1930 Cadillac V16 Convertible Coupe

Offer Price: sold

history
 

Model 452A. 175hp, 452 cu. in. dual coil, 3” bore, 4” stroke overhead valve V16 engine, three-speed synchromesh manual transmission, leaf spring front axle and torque tube rear axle, four-wheel power assisted brakes, 5,600 lbs. Wheelbase: 148".

For the next several years, Cadillac’s competitors scrambled to keep up. Among others, Pierce Arrow introduced its V12 in 1932, Marmon a V16 in late 1931, and Auburn a V12 in 1932. For most of these companies, the enormous cost of this development effort would combine with a shrinking depression market for fine cars, creating financial pressures from which the companies would never recover.

Designed by Owen Nacker, Cadillac’s V16 was an engineering tour de force, incorporating several unique features. Its 45-degree cylinder bank angle and overhead valve design kept the engine narrow, while the external manifolding provided good access. Cadillac’s V16 was the first engine compartment ever to be “styled”, with all the wiring hidden and plenty of gleaming polished aluminum, shining porcelain, and a pair of beautiful valve covers with brushed aluminum ridged surfaces featuring the Cadillac emblem. The car also proudly sports 13-inch diameter main headlights that are in scale with this massive but elegant beauty. It also has eight-inch lower driving lights that turn with the front wheels (a first for the industry), chrome pilot fender lights and dual side mount 19-inch spoked wheels that set off the car dramatically.

In the face of a declining luxury market, Cadillac managed to survive, thanks in large part to the financial support of General Motors. Nevertheless, the cars were brilliantly designed, and while the failing market meant that the V16 was produced only in tiny numbers, the few that remain offer us a glimpse into one of the most exciting automotive eras of all time. According to the V16 Cadillac Database, there were only 94 model 4235s produced. Less than 18 are known to exist, and even fewer are matching number cars such as this rare and beautiful example. This stunning 1930 two-tone red piece of rolling art was number 46 in production. All accessible trim pieces and body stamping that should bear this number have the corresponding identification mark.

One of the rarest body styles available was the example offered here, Style no. 4335, the Fleetwood rumble seat convertible coupe. The car’s close-coupled lines are well complemented by the more formal straight sill, a feature that made the body appear even more impressive. Unlike the less expensive roadster, the convertible coupe provided the added benefit of full weather protection. What really sets this example apart from other cars of its era, including other Cadillac V16s, is the most highly prized and rare split “V” slanted windshield which gives this sport’s model a rake uncommon to the era. Nearly all cars of the period, including the most expensive models were fitted with the standard one piece vertical plate glass windshield.

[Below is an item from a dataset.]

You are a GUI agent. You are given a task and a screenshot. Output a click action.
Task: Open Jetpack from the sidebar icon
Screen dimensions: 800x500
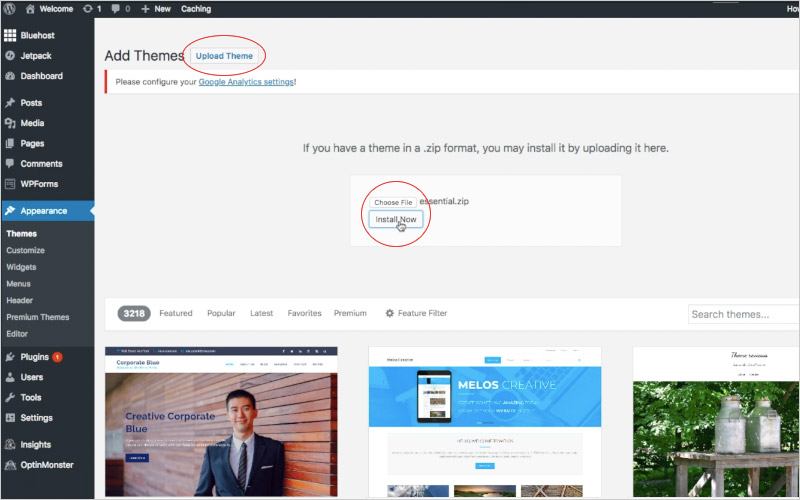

The Fleetwood bodied example we have the pleasure of offering here has recently benefited from an extensive service and light restoration work including some of the following: rebuilt carburetors, oil system, new clutch, new correct interior, new convertible top, new Connolly carpets, rebuilt clock and refinishing some of the engine components. We understand that the Cadillac now runs flawlessly and as a fully restored and mechanically sorted example should. Attesting to its excellent overall condition, the Cadillac has only been shown once in the past two decades and was awarded with Best in Class honors at the 2005 Serrano Concours d’Elegance.

There is little doubt that the V16 Cadillac is one of the ultimate cars of the era. Unlike many, the originality of the example offered here is undisputed and confirmed by the original factory build sheet. The exceptionally high standard of the restoration, combined with the rarity of the convertible coupe body style makes this one of the most attractive sixteen cylinder Cadillacs in existence today.